**EXTRAIT DU DOCUMENT:**
Dans la hâte d’obtenir un vaccin pour arrêter la pandémie de COVID-19, des pays riches comme le Canada ont signé plusieurs accords d’achat anticipé avec plusieurs fabricants de vaccins dans le but d’être en première ligne lorsque ces vaccins étaient prêts à être utilisés.

Au même moment, le Canada et bien d’autres ont signé l’alliance de partage de vaccins COVAX, dont l’objectif était de faire en sorte que les pays riches aident les moins nantis à acheter des doses de vaccin.

Mais lorsque les vaccins sont arrivés pour la première fois, les doses initiales étaient presque entièrement réservées par un petit nombre de pays riches, laissant tous les autres attendre.

En date du 5 mai, trois personnes sur quatre dans les pays les plus riches étaient complètement vaccinées et près de la moitié avaient reçu une troisième voire une quatrième dose. Dans les pays aux revenus les plus faibles, 12,5% des personnes sont complètement vaccinées et moins de 1% ont reçu une dose de rappel. 

La vaccination dans les pays à faible revenu a repris, avec plus de 79 millions de doses administrées en 2022 à ce jour, contre 74,5 millions pour toute l’année 2021.

Au total, 1,4 milliard de doses de rappel ont été administrées cette année, presque toutes dans les pays à revenu élevé ou moyen. 

L’approvisionnement en vaccins n’est plus un problème, avec une demande plus faible dans les pays à revenu élevé et une production accrue partout. Les facteurs limitants sont maintenant de mettre les doses disponibles dans les bras des gens avant leur expiration et de surmonter l’hésitation qui, dans certains cas, est alimentée par le fait que tant de personnes ont déjà eu la COVID-19.

Plus le virus se propage, plus il a de chances de muter, conduisant à des variantes comme Omicron qui échappent partiellement à la protection vaccinale. Bien que les vaccins existants offrent toujours une excellente protection contre les maladies graves, ils n’empêchent pas la propagation de l’infection aussi bien qu’ils le faisaient avec les variants précédents, ce qui risque de provoquer davantage de mutations.

M. Pai a affirmé que de nouveaux variants continueront à arriver si la société ne prend pas les mesures nécessaires pour faire vacciner davantage de personnes.

«Pouvons-nous nous permettre un variant Sigma? Sommes-nous prêts à entrer dans un autre confinement? Nous ne le sommes pas.»

Entrées de données collectées:
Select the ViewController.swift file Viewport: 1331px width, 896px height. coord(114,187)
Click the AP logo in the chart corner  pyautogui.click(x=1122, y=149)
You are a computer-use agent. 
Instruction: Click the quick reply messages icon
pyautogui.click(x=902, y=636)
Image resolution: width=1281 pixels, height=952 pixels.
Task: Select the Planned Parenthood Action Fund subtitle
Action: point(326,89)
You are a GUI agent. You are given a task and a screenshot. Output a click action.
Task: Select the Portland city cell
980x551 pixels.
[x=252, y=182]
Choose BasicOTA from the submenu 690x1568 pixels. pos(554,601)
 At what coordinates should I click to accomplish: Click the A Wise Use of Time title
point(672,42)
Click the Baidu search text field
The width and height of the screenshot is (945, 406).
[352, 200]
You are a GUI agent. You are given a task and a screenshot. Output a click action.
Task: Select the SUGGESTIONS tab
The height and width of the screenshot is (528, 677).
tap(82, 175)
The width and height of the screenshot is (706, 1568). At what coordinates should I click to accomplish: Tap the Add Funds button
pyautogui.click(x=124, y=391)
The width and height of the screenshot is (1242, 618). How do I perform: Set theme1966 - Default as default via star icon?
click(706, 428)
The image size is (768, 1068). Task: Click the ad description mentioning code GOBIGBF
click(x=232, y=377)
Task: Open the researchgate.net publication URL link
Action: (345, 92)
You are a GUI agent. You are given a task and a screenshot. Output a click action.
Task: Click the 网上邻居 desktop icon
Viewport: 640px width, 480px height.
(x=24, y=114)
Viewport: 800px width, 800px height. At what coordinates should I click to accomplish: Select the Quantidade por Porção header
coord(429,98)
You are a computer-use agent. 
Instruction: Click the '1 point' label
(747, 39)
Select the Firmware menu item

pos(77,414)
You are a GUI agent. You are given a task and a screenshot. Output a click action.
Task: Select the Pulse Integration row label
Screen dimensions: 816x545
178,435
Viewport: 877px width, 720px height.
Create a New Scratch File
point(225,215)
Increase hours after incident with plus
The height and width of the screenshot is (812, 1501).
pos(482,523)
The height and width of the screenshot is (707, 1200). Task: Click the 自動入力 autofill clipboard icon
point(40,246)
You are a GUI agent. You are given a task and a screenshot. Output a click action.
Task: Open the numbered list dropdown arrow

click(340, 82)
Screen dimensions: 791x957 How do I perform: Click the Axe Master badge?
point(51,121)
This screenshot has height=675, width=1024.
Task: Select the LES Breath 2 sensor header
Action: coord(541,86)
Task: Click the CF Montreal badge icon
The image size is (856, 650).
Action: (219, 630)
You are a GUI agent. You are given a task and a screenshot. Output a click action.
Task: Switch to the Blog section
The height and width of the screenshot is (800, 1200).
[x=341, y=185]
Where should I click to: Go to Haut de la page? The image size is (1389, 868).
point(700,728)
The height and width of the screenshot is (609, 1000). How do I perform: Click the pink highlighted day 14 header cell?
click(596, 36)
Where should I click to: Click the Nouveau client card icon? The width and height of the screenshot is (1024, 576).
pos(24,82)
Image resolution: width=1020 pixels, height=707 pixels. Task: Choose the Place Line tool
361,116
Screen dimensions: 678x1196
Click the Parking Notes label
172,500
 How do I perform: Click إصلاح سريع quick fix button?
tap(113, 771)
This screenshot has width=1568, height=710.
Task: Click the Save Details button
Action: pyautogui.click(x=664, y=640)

**OBJECTIF DE LA TÂCHE:** Mettez à jour le texte sur la vaccination, de « Mais lorsque les » jusqu'à « dose de rappel. », en remplaçant « doses initiales » par « premières doses ».

**RÉSULTAT OBTENU:**
Mais lorsque les vaccins sont arrivés pour la première fois, les premières doses étaient presque entièrement réservées par un petit nombre de pays riches, laissant tous les autres attendre.

En date du 5 mai, trois personnes sur quatre dans les pays les plus riches étaient complètement vaccinées et près de la moitié avaient reçu une troisième voire une quatrième dose. Dans les pays aux revenus les plus faibles, 12,5% des personnes sont complètement vaccinées et moins de 1% ont reçu une dose de rappel.